_Compito 1_.
Traduci in inglese questa frase del brano sulla normalizzazione dell'uso di droghe: "Ma non può darsi normalizzazione senza ridurre la "significazione" della legge penale, che riflette, e ribadisce ad un tempo, la rappresentazione di devianza/malattia legata alla droga."
_Compito 2_.
Secondo il brano sulla normalizzazione dell'uso di droghe, perché la depenalizzazione del consumo fa parte di un approccio che riduce l'esclusione dei consumatori? Rispondi in una o due frasi.
_Compito 3_.
Elenca tutte le parole o espressioni che nel brano scelto compaiono tra virgolette.

━━━ Brano scelto ━━━

La normalizzazione dell’uso di droghe illegali supera sia l’immagine del consumatore come deviante, sia quella del "malato", "posseduto" (dalla chimica delle sostanze e/o dallo stile di vita deviante ad esse correlate): è un processo di "abilitazione", ossia di riconoscimento di abilità sociali, e di soggettività. Solo la "normalizzazione" produce inclusione sociale, riducendo quanto più possibile lo stigma, (ovvero l’immagine sociale "invalidata"), legata al consumo: in direzione, se non dell’accettazione, almeno della tolleranza per stili di vita differenti.

Ma non può darsi normalizzazione senza ridurre la "significazione" della legge penale, che riflette, e ribadisce ad un tempo, la rappresentazione di devianza/malattia legata alla droga. Nel cosiddetto modello olandese per le droghe, la politica di decriminalizzazione, ossia di riduzione dell’impatto penale. dà significato e qualifica l’approccio sociale. Ciò per dire che la depenalizzazione del consumo di tutte le droghe e la legalizzazione "di fatto" delle droghe leggere sono tasselli di un approccio sociale, che tende a non escludere, o almeno a ridurre l’esclusione dei consumatori di droghe illegali, poiché è ovvio che non esiste processo di esclusione più radicale del criminalizzare un comportamento o uno stile di vita.

━━━ Voci elencate ━━━

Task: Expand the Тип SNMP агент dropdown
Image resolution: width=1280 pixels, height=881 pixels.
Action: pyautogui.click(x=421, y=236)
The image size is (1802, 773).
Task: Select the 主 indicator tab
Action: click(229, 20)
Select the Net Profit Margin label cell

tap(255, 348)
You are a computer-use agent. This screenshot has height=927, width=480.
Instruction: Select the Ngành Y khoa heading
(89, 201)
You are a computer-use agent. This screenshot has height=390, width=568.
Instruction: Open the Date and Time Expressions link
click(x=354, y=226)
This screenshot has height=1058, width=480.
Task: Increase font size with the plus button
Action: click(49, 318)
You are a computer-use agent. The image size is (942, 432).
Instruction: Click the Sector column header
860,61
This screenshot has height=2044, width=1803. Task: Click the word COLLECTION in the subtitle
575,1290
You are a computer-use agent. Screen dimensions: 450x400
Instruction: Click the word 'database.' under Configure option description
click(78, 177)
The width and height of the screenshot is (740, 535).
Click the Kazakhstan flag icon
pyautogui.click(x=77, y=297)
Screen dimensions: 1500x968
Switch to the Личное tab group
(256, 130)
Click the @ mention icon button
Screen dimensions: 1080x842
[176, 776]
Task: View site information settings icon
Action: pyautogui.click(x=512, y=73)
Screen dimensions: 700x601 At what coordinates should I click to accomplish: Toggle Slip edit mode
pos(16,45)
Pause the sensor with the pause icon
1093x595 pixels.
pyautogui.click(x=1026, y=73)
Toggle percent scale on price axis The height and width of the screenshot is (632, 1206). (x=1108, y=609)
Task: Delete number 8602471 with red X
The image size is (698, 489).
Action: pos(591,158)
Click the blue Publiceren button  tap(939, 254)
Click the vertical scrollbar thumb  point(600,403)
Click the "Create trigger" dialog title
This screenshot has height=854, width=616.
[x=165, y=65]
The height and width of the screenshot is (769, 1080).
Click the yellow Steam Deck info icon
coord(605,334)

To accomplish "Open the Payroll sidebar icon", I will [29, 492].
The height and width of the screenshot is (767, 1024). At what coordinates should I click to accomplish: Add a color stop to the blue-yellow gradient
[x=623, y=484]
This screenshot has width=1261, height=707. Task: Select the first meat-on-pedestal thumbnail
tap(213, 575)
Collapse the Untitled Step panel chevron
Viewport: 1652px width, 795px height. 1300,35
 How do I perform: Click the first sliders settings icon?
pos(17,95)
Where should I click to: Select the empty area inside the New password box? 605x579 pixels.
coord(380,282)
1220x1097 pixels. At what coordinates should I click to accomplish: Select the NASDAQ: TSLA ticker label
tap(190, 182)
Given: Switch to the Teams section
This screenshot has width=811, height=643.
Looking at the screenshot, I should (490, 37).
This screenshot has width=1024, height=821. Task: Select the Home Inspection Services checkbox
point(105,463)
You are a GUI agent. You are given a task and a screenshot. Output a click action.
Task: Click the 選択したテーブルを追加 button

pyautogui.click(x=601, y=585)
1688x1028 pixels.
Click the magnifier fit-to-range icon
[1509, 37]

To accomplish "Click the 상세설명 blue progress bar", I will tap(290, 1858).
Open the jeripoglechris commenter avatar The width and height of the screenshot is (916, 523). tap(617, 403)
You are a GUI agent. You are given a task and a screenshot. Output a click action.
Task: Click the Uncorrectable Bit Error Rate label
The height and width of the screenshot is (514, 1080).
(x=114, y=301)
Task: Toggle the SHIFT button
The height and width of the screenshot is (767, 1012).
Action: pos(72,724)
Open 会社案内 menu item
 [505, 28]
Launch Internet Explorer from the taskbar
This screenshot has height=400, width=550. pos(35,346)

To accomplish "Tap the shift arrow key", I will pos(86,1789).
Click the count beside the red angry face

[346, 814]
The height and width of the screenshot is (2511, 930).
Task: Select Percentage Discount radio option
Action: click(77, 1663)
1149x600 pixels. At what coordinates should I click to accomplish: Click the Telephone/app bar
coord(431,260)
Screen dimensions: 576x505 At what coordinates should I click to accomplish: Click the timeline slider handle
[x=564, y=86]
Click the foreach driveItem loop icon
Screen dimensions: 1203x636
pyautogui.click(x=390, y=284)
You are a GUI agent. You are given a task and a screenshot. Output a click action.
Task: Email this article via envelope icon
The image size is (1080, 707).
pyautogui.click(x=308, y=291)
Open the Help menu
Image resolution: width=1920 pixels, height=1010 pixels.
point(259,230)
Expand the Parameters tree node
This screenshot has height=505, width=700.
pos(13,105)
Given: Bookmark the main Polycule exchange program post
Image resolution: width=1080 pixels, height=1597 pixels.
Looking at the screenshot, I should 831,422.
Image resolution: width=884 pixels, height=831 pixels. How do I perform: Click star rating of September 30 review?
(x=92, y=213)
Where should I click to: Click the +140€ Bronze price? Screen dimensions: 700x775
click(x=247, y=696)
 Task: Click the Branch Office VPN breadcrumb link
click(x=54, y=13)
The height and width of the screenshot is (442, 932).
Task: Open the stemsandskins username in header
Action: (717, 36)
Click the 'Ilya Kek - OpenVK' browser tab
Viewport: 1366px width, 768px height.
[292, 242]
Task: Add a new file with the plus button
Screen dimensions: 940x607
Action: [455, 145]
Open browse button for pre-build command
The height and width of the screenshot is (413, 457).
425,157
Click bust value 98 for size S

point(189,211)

━━━

_Soluzione scritta 1_.
But there can be no normalization without reducing the "signification" of criminal law, which both reflects and at the same time reaffirms the representation of deviance/illness linked to drugs.

_Soluzione scritta 2_.
Perché non esiste processo di esclusione più radicale del criminalizzare un comportamento o uno stile di vita. Ridurre l'impatto penale significa quindi ridurre l'esclusione dei consumatori di droghe illegali.

_Soluzione scritta 3_.
"malato", "posseduto", "abilitazione", "normalizzazione", "invalidata", "significazione", "di fatto"